After the game, the small group packed up another bag of roadside oranges and started out for home. But alas, an inspection station officer told them they couldn’t pass the California border with any fruit.

“He said either eat them here or throw them in the waste container,” Trickel writes. “We thought about it for a minute and decided to eat them. We pulled off to the side and everyone ate oranges until they were gone. We were soon on our way again.”

They stopped in Albuquerque to visit Trickel’s uncle and had some leftover Christmas cookies. Then they were rolling along to Madison, hearing Brenda Lee and her apology many more times along the way.

“It was a great trip with a great bunch of guys. Everybody really enjoyed themselves,” Trickel writes. “We all got together again a couple of weeks later for dinner at the Gulleys’ apartment. Carson cooked a sumptuous meal for us. It was the only time in my life I had possum. You know the old saw, ‘It tastes like chicken.’ We had another great time discussing the trip and looking at each other’s pictures.”
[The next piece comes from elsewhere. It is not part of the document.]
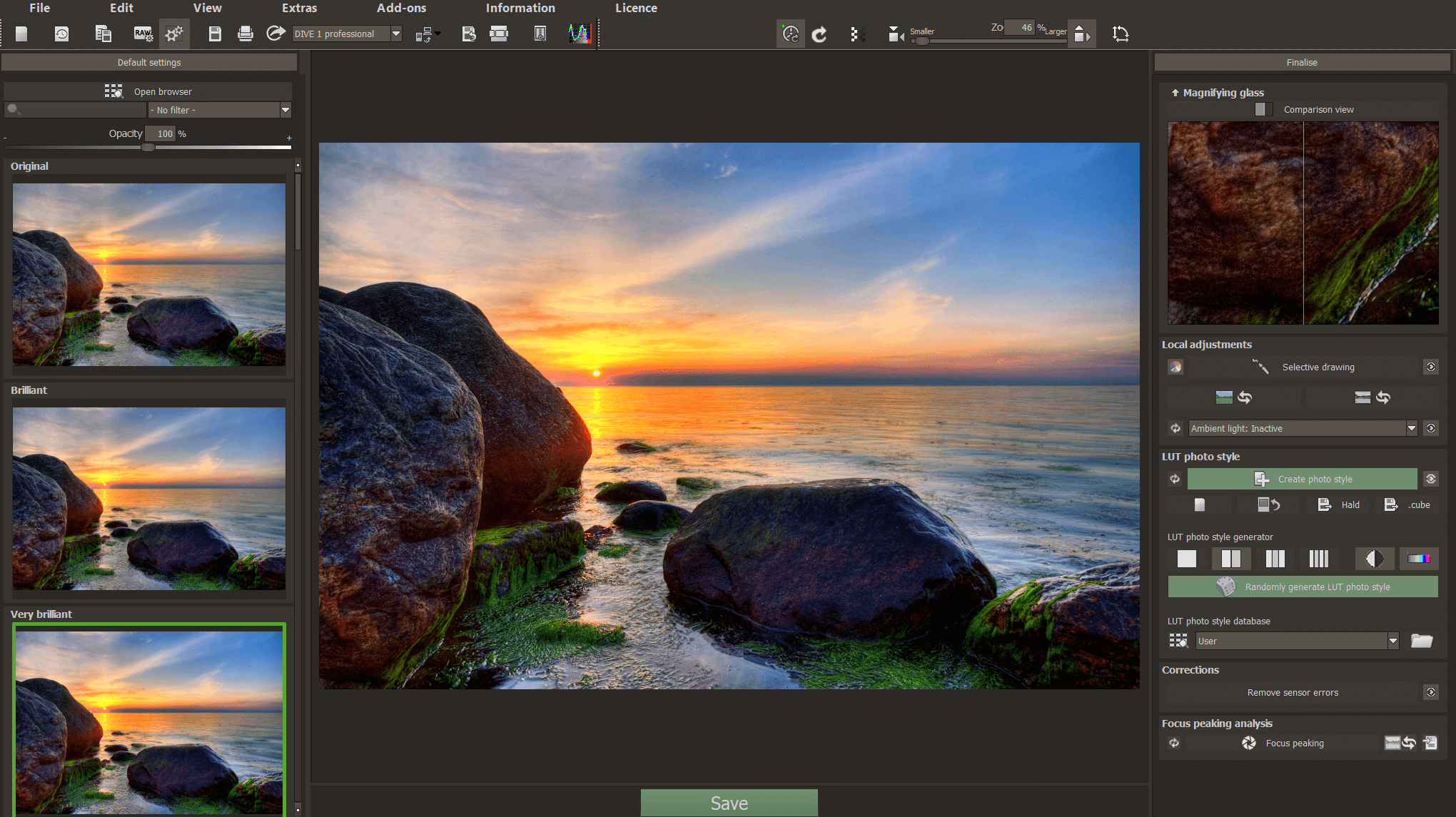Viewport: 1456px width, 817px height.
Task: Toggle the Comparison view checkbox
Action: pos(1265,109)
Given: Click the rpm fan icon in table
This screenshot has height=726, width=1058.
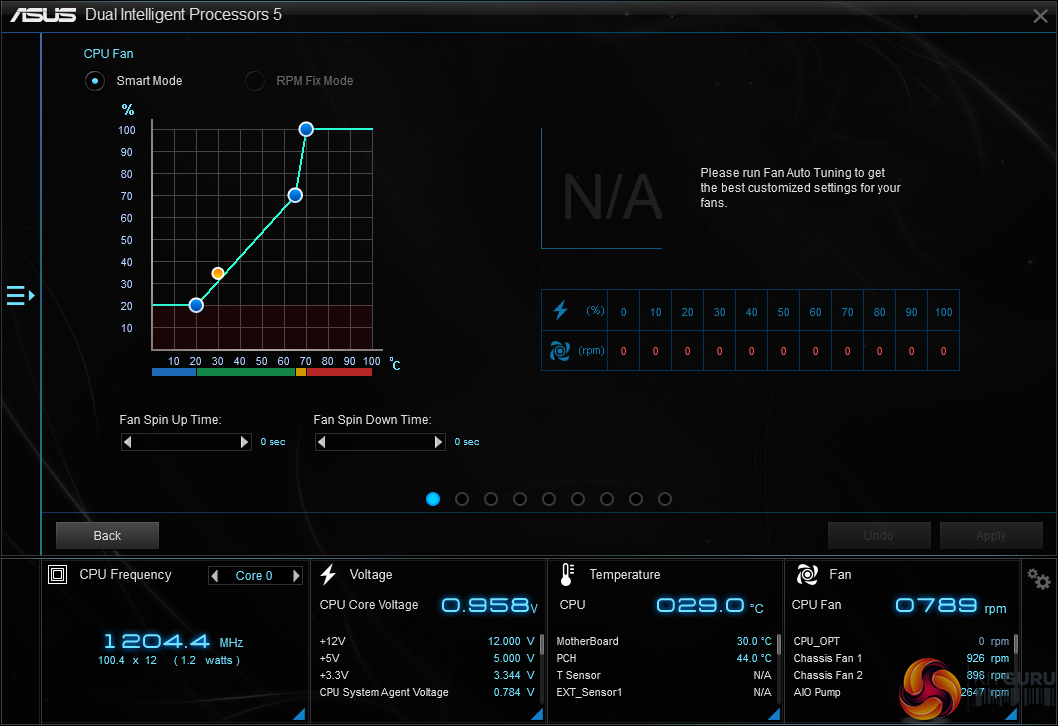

As a student, Trickel worked with Gulley as a “food trucker” and ticket checker at Van Hise, the dining hall for Tripp and Adams residence halls. In 1966, Van Hise was renamed Carson Gulley Commons in his honor. It was the first building named for a person of color at UW–Madison and the first named after a civil service employee rather than a faculty member or administrator. It was rededicated in 2013 after being renovated.

A picture can say a thousand words – here are a few more from Gulley, just in time for the Rose Bowl.

“Whatever you do, whether in cooking or anything else, to do a good and rewarding job you must strive constantly for perfection,” Gulley said in an interview. “Though perfection is seldom attained, this constant striving is what raises an individual from mediocrity to the level of outstanding accomplishment.”